◆ **EXERCISE DESCRIPTION**: Please change "sidebar" to "side panel" in the rows below, keeping every other part of them unchanged. Leave the pictures out of your version.

◆ **INFORMATION SUPPLIED**:

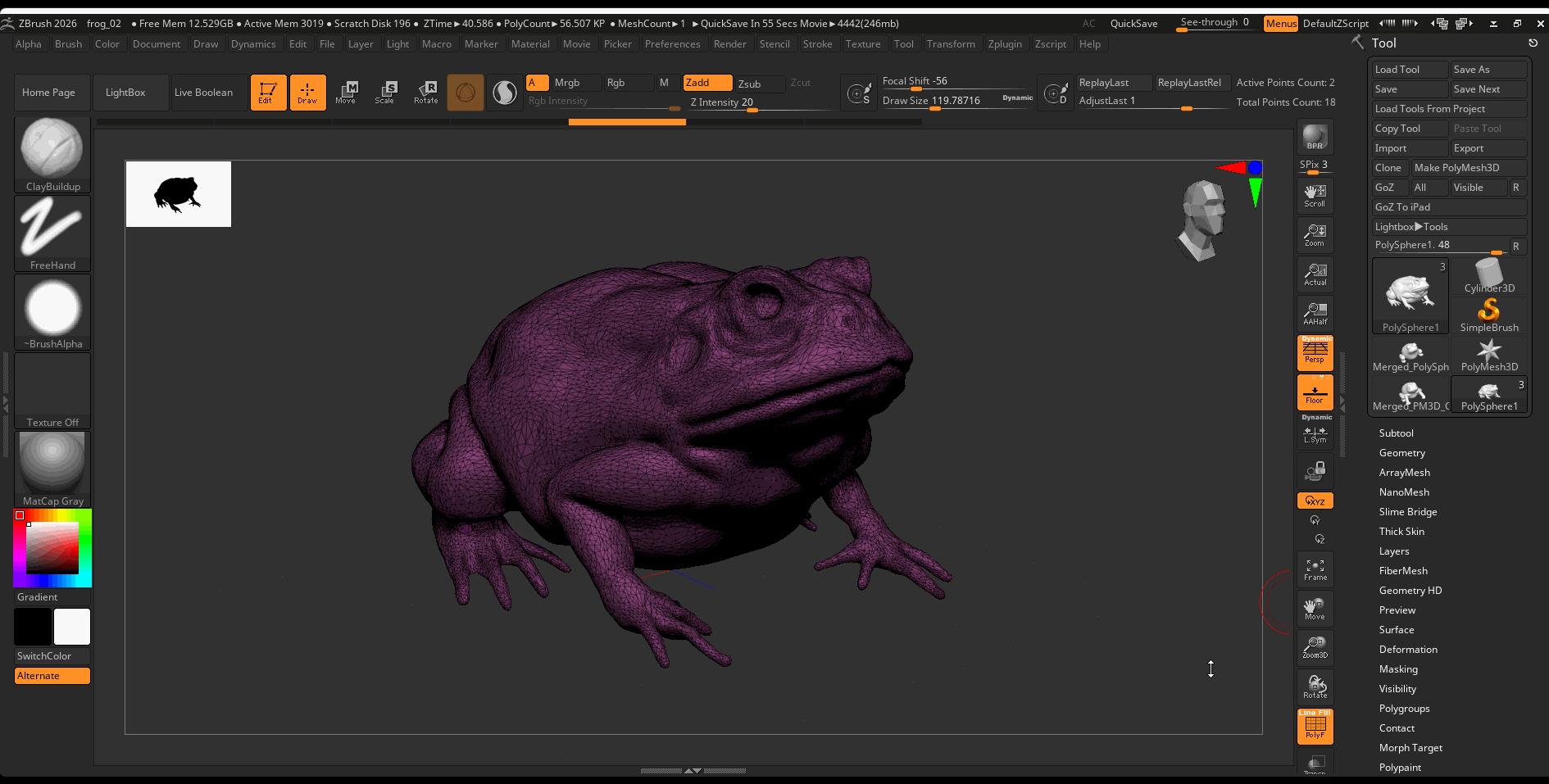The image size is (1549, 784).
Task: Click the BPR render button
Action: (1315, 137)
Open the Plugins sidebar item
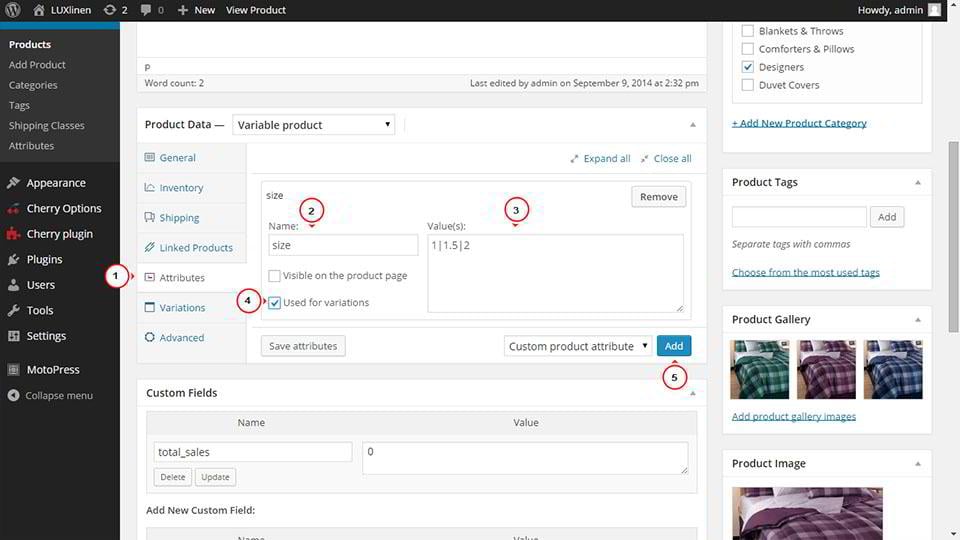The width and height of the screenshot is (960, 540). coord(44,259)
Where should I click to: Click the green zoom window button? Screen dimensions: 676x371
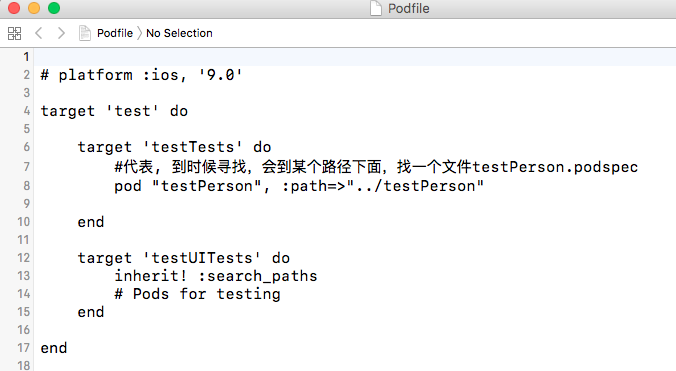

◆ **EXERCISE OUTPUT**:
The image size is (1549, 784).
Task: Click the BPR render button
Action: (1315, 137)
Open the Plugins side panel item
The width and height of the screenshot is (960, 540). coord(44,259)
Where should I click to: Click the green zoom window button? Screen dimensions: 676x371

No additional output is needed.